Bette Future Days, the digital trade fair
Dorothea Koch, Julia Freymark and Sven Rensinghoff, Head of Marketing Bette
June 21, 2021
They are location-independent, environmentally friendly and economical. Digital trade fairs demonstrate innovative power and are part of the event options of the future. As providers of creative impetus and long-standing partners, we supported Bette through its first digital trade fair, Future Days. How was a connection between people and the brand successfully established? Julia Freymark talks to Brand Strategist Dorothea Koch and Bette’s Head of Marketing, Sven Rensinghoff.
Early on, the pandemic showed that real trade fairs as we know them are shifting into the digital space. How did you approach that challenge?
Dorothea Koch: With a lot of creative brainstorming, analysis and mutual trust. We looked at other digital trade fairs beforehand to get a feel for the possible formats. This was completely new territory for us, a real challenge. A direct adaptation of conventional trade fair concepts into the digital space was not an appropriate solution. In the end, several concepts with which Bette could present its new products were created: live show formats, online seminars and question-and-answer sessions.
Sven Rensinghoff: When several creative people meet, conflicts of interest can sometimes arise. That was not the case at all on this occasion. Stan Hema provided us with good, professional support with the branding, naming and sound. We complemented each other well and achieved a result with which we are very satisfied.
Sensory experiences play an important role at real trade fairs. The haptics, sensations or the sound of a bath stay in the memory. All that is missing at a digital trade fair. How did you manage to establish a connection between people and brands?
Dorothea Koch: We were very authentic in our live formats, where customers could ask questions directly and thus became part of the performance. During the question-and-answer sessions, you and your team, Sven, were able to spontaneously respond to people, and it was great to see how you became more relaxed with each show.
Sven Rensinghoff: Thank you, Dorothea. Yes, we had to get used to the camera at first. Ultimately, we presented ourselves not only as a brand, but as the people behind the Bette brand. And under those circumstances, it’s OK if little mistakes happen due to the excitement. That makes us all the more likeable and the audience more open. In the end, one of my colleagues had 25 conversations over the two days. More than at a real trade fair!
What do you see as being the advantages and disadvantages of the digital trade fair?
Sven Rensinghoff: It’s great that qualitative content remains online afterwards. This allows important contacts who did not have time during the trade fair to access the information afterwards.
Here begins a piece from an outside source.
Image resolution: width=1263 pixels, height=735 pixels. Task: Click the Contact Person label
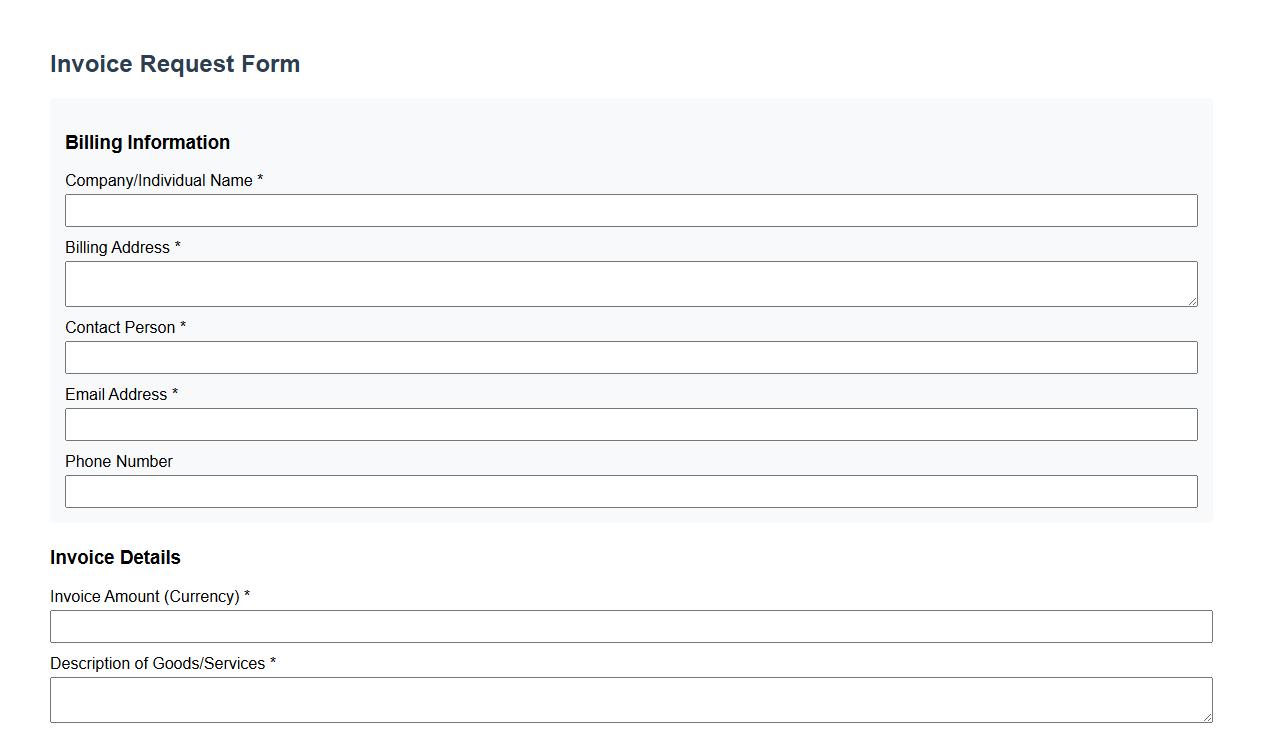point(120,327)
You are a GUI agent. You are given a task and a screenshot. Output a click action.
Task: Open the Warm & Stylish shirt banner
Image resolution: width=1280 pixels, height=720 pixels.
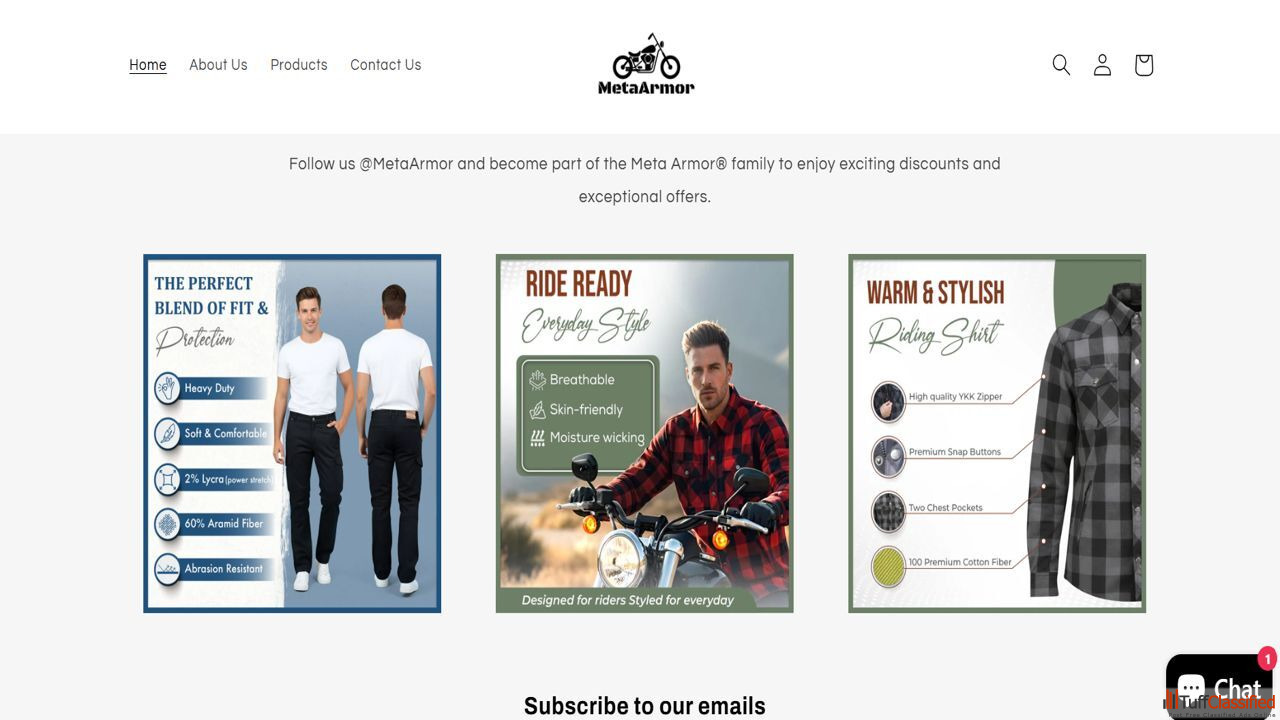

You lose the feeling of the event, but with the digital trade fair, we can communicate regardless of the time, more quickly and more regularly. The fact that we know the number of attendees is another advantage. After Germany, for example, the most registrations came from the United Kingdom. Despite everything, we missed the immediate customer feedback the most.
Dorothea Koch: I agree. In addition, the digital trade fair brings fewer direct customers, who play a major role in profitability. The trade fair is no longer the highlight of the year. The experience factor is missing. Unlike with the analogue trade fair, there is also no ‘take-away’ effect. The most important industry meeting of the year almost becomes a digital corporate presentation without any real contact with competitors.
What are you taking away from the experience?
Dorothea Koch: Learning, learning, learning. For me, the virtual trade fair is an ideal playground for experimentation. That means looking at what is going on, collecting honest feedback and not being afraid to implement it.
Sven Rensinghoff: Absolutely! But playing and learning alone is not enough. One thing we have found is that lead generation is also hard sales work, which is why we should make even better use of customer tracking. And the question remains as to how we can better remain in close dialogue with customers in the future, even if we do so remotely.
Stan Hema and Bette have created a platform ready for what lies ahead with Future Days. The first obstacles have been overcome, and the digital infrastructure is in place. What’s next?
Dorothea Koch: The Future Days work is never done. The digital space is an opportunity for Bette to have a presence not just once a year, but throughout the year. Once the pandemic is behind us, there will also be analogue trade fairs again, of course. But the digital trade fair will remain with us and continue to develop, because it has become an important part of brand communication.
Sven Rensinghoff: I see things in a similar way. The future of the trade fair will be a hybrid solution – analogue and digital. We have to manage both in parallel without any loss of quality. Although the amount of time we put into Future Days was high, the financial expenditure was lower than at a major face-to-face trade fair. In a year’s time, we will have a far slicker approach to the task we are faced with. Fundamentally, the online formats will continue to exist. Above all, video will become indispensable as a way to reach a large number of people quickly in the future. A live show is a different experience to just leafing through a catalogue. Digitally, you can still have the feeling of ‘being there’ – even if only via a screen.
Thank you, Dorothea and Sven, for taking the time to talk to us.